◆ **Text block**
[Start of Attachment]
David Ogunmuyiwa values the connection between practice, personal experience and community and works within a few minutes’ walk of buildings that have shaped his life.

I’ve always been fascinated with the idea of architectural practice as much as I’ve been fascinated with the idea of architectural creativity itself. I was an odd child. It was part of my way of comprehending this exclusive-seeming, mysterious profession from the outside.

At university, I remember a lecture by the late Katherine Shonfield of Muf about Cragside, focusing on how Richard Norman Shaw configured practice to protect family time as much as it focused on inglenooks.

As a result, Architecture Doing Place (A.Do.P.) is in part an experiment in testing the meaning of practice, as much as its main purpose of producing architecture. We routinely conjure with how far you can strip away costly barriers to contribute to the authorship of our buildings, spaces and society, while providing a good service and keeping staff engaged, supported and happy. For instance, during the pandemic, virtual meetings, cloud storage and online sketch boards have demonstrated how a studio is still a studio despite its members being remote from one another.

This isn’t an idle preoccupation either. It is about how a pronounced connection to people’s lives, places and communities inform our practice’s architectural and urban interventions. I use my biography as a thread that clarifies a vocational framing of my interests in both community and urbanity.

A.Do.P.’s base is a built environment co-working space called Build Studios in Waterloo. It is within 5-10 minutes walking distance of a few places important to me: St.Thomas’ Hospital, facing the Houses of Parliament, where I was born, my first primary school (recently redesigned by Marks Barfield), my first council flat as a baby looking out on the London Ambulance Headquarters, my first library (modified into meanwhile co-working space by IF_DO), the first theatres I attended, the Young Vic (latterly refurbished by Haworth Tompkins) and the Old Vic.

The photograph (generously composed by Tim Soar) taken in front of St. Thomas’ facing the Palace of Westminster, is an acknowledgement that systems, economic, political and regulatory, shape architecture and that our shared built environment is consequential in shaping lives (sometimes life chances).
[End of Attachment]
◆ **Study material**
[Start of Attachment]
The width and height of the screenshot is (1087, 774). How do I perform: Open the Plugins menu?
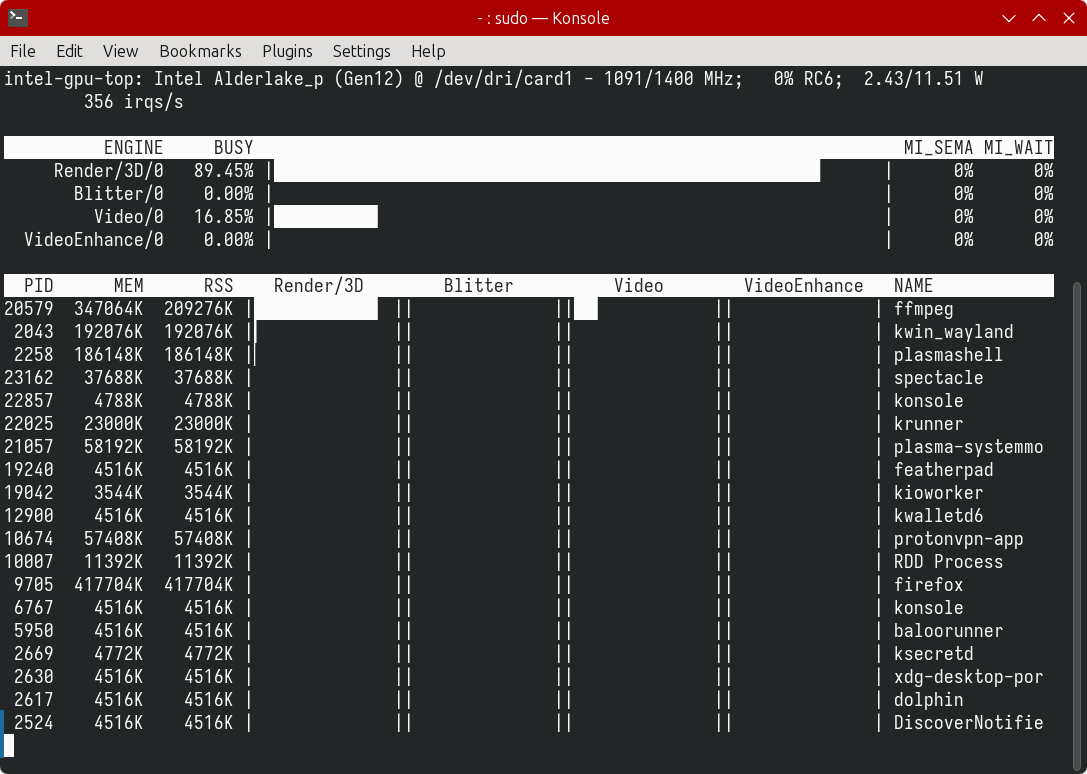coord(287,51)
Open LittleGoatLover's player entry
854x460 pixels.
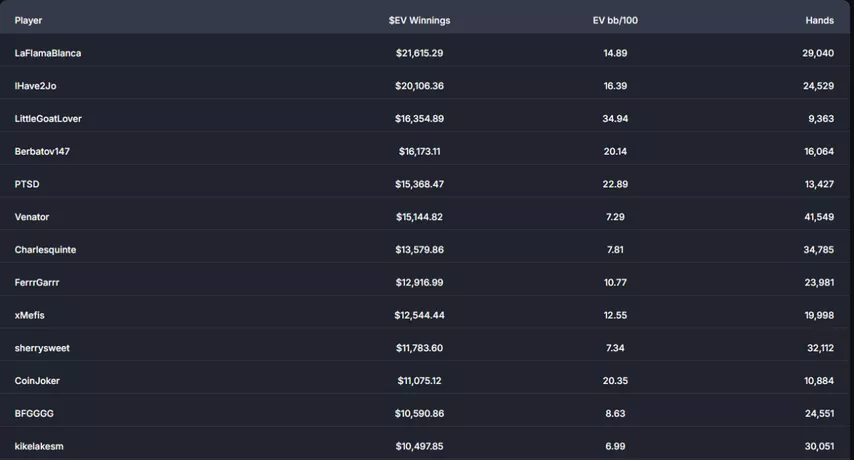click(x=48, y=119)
[End of Attachment]
[Start of Attachment]
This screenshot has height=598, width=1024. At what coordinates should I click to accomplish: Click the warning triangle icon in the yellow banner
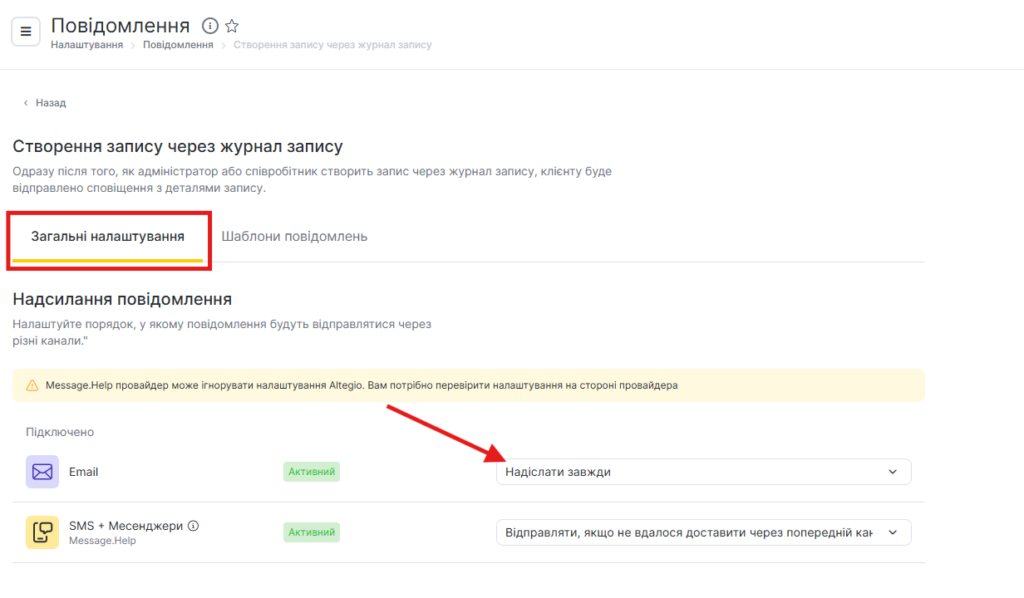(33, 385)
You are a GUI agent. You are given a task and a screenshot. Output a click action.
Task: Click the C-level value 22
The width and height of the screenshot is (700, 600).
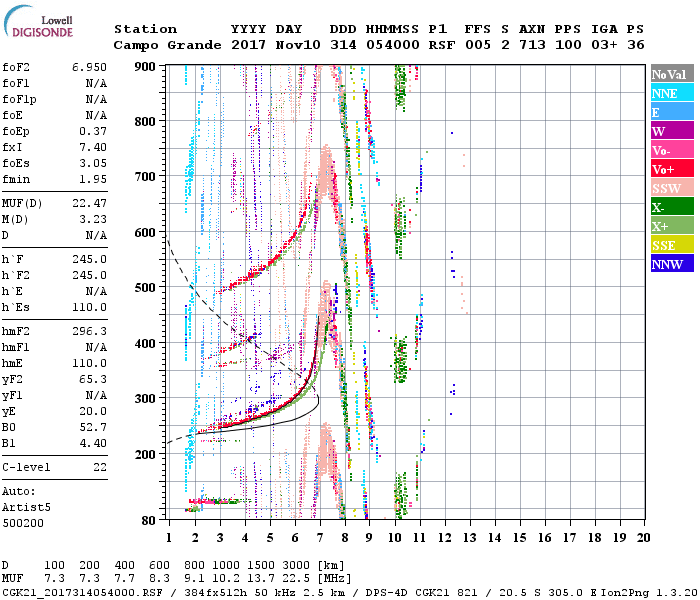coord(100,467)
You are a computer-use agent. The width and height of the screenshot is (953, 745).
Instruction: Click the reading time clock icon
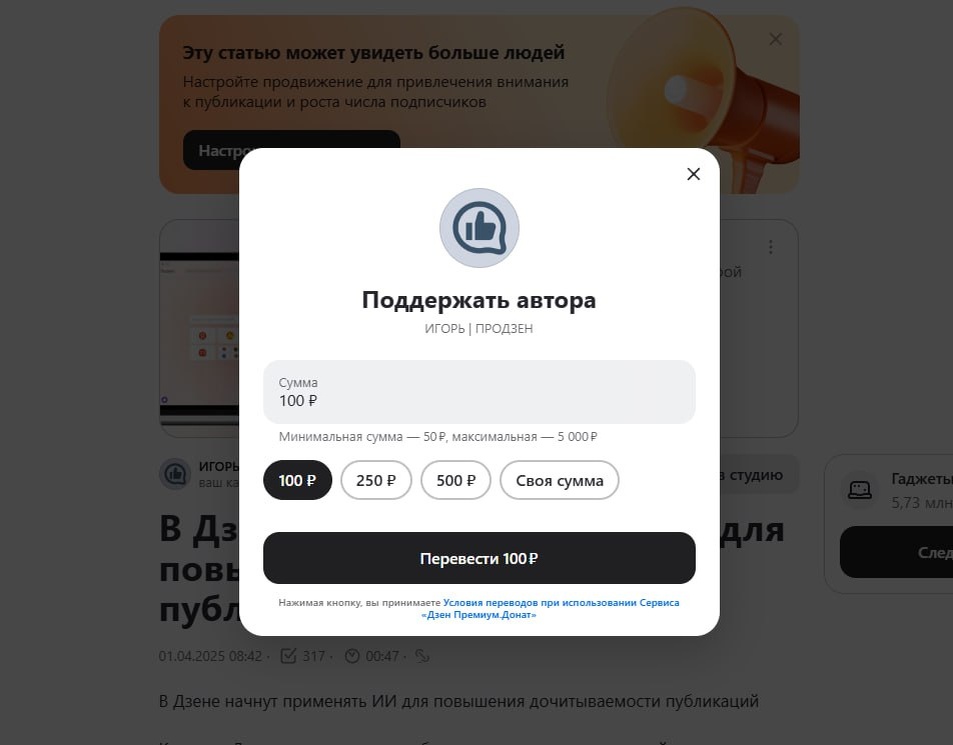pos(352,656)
[End of Attachment]
[Start of Attachment]
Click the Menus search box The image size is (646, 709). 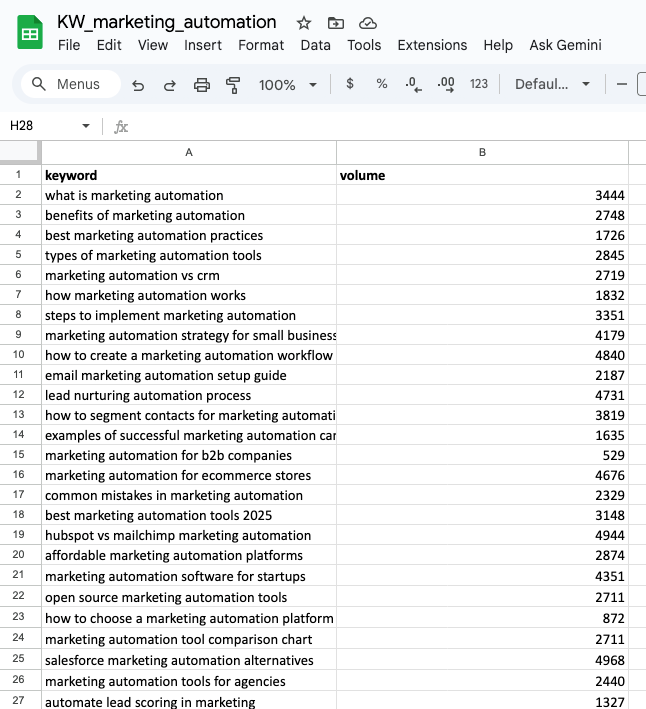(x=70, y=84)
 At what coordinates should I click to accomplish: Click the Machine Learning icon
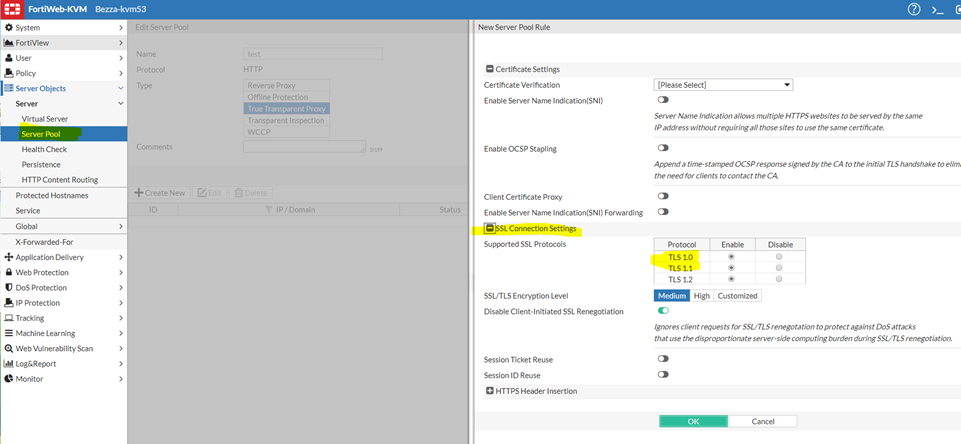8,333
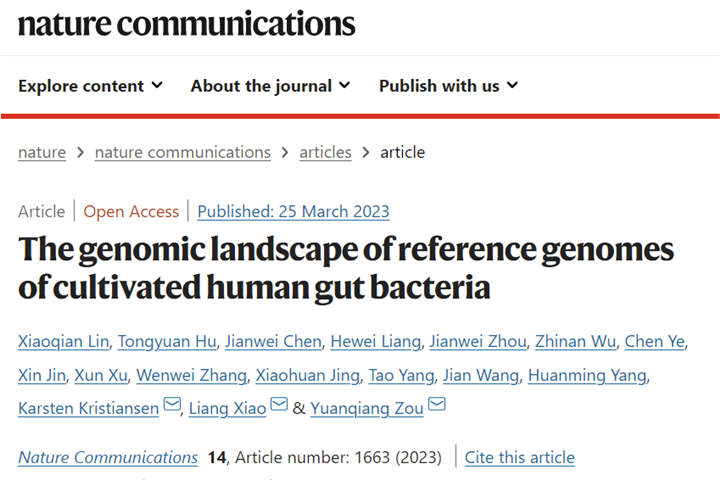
[End of Attachment]
In the text about A.Do.P., what co-working space serves as the practice's base?

◆ **Response to this task**
Build Studios, a built environment co-working space in Waterloo.